In combination, they threaten the well-intentioned and idealistic goals of evidence-based medicine, to improve clinical care by basing decisions not only on knowledge of biology and the values of patients, but on critical review of the best available clinical evidence. But given that we have become increasingly skeptical, if not outright distrustful of the integrity of the evidence, the alternative ways of making clinical decisions, basing them on theoretical (but possibly incorrect) knowledge of biology, on authority, or on tradition to me are much worse.

Doctors and patients should be vehement about the need for carefully performed clinical trials free of manipulation meant to benefit vested interests, reported honestly even if their results offend vested interests.

4 comments:

Anonymous said...

Here in the US there are still questions about our drug testing as reported in the Dec. 18th WSJ Diabetes Drugs to Face Tougher Risk Scrutiny with an emphasis on the ongoing debate regarding Avandia.

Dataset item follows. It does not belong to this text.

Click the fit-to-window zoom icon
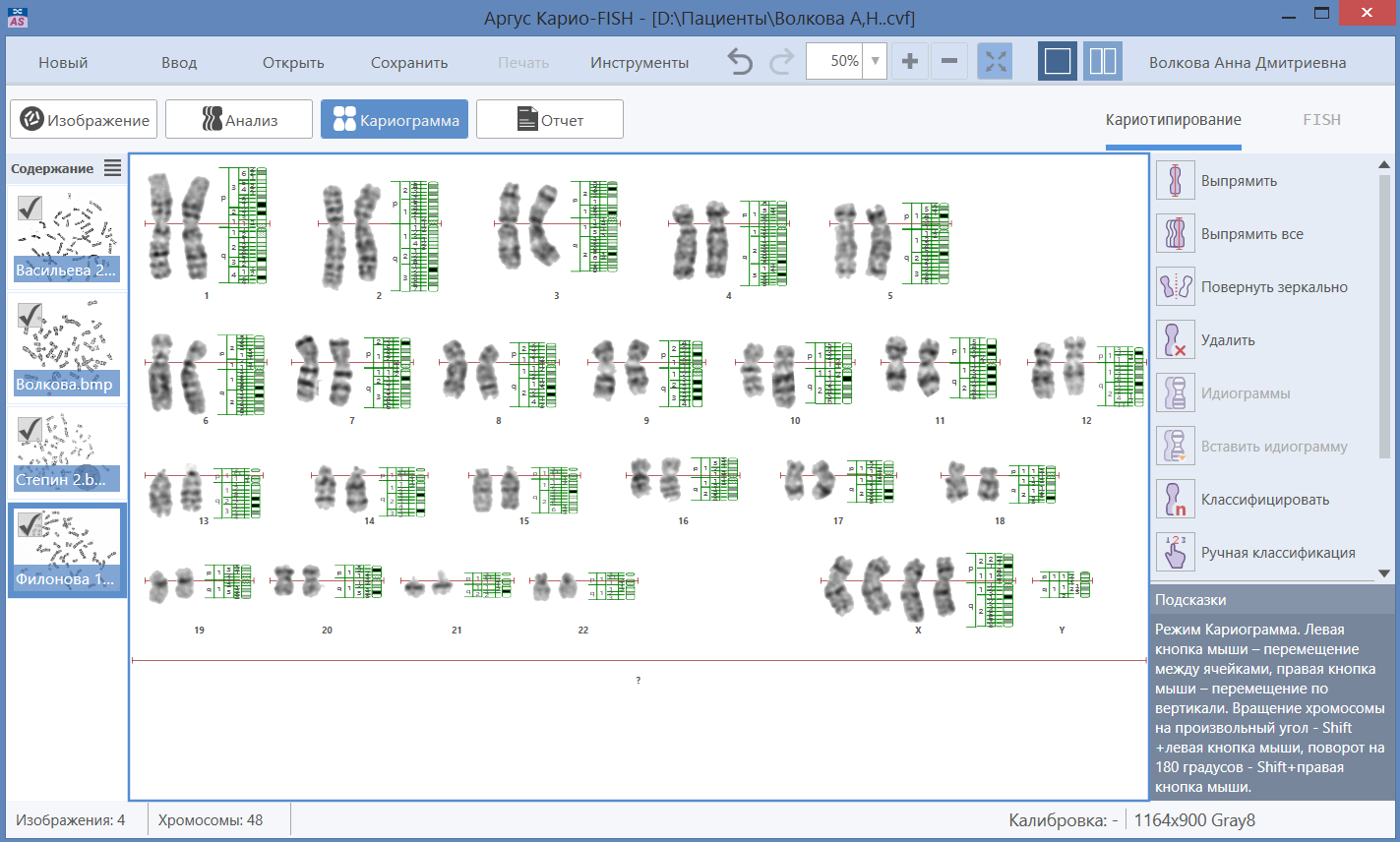click(995, 62)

The FDA is now setting a new criteria of two years rather than the three-to-six months for following patients along with the inclusion of older sicker patients.

Also:

"The FDA also recommends that any cardiovascular events in the clinical trials be analyzed by an independent committee of cardiologist who are unaware of which patients received the test drugs and which ones were on placebo or a comparison treatment."

We can see from this and other recent post pharma's willingness to do anything to drive sales of questionable products.

And if you do not believe pharma will do anything to drive profits look at the Dec. 17th WSJ article FTC Sues Ovation in Dispute on Drug Prices. Ovation bought it's only competitor and then raised it's drug price from $36 a vial to nearly $500 for the treatment of PDA in babies.

"If not treated, the condition can prove fatal. Some 30,000 newborns a year in the US go on a drug for the condition."

How low can you go?

Steve Lucas

MedInformaticsMD said...

Who needs clinical trials? All we need are cybernetic miracles.

-- SS

makeyoufresh said...

Thanks,,, good info for me

Anonymous said...

CROs are about a 20 billion dollar a year industry now, and the growth of this industry accelerated starting in the late 1990s.

Institutional Review Boards (IRBs) are suppose to monitor the CRO sites once they approve of a pharma sponsored clinical trial.

Since 70 to 80 percent of IRBs are now commercial, they approve most, if not all, proposed clinical trials by pharma companies.

The DHHS authorizes IRBs to operate, and it is believed that the DHHS has never not authorized an IRB to do business in the U.S. Jerry Monikoff is the IRB big whig at the DHHS.

Presently, there are over 6 thousand IRBs in the U.S. As with CROs, the pharma industry members are their clients. Whoever the clients suggest to be investigators, as well as the CRO itself, is never disputed.